Start of Working data

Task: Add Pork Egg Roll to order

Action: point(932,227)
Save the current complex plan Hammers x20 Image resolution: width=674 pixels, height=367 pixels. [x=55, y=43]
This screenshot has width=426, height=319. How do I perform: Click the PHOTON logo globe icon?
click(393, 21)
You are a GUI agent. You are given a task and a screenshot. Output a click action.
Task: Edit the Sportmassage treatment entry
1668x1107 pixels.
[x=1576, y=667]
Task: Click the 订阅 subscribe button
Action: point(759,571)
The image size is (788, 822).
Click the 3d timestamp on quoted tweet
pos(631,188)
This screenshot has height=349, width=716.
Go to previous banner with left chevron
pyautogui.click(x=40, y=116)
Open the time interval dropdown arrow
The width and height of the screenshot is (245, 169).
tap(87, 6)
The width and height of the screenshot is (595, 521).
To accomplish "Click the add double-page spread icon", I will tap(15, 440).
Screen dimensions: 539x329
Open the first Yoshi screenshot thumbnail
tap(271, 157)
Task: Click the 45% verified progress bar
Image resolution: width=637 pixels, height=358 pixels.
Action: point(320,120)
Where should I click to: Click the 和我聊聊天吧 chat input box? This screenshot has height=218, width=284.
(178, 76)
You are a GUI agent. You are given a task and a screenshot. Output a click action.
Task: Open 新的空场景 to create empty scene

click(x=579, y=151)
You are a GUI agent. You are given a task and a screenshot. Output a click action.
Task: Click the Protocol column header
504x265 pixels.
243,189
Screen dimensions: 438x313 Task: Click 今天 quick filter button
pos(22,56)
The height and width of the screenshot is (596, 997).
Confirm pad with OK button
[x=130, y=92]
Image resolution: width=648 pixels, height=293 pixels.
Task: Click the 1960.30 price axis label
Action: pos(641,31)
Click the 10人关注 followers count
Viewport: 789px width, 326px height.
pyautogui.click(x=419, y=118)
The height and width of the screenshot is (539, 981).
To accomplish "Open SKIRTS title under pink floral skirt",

End of Working data

Description of the task ▸
Repeat word for word the lines running from the line containing "The height and width of the screenshot is (539, 981)." to the end of the entries above, inclusive.

Exercise answer ▸
The height and width of the screenshot is (539, 981).
To accomplish "Open SKIRTS title under pink floral skirt",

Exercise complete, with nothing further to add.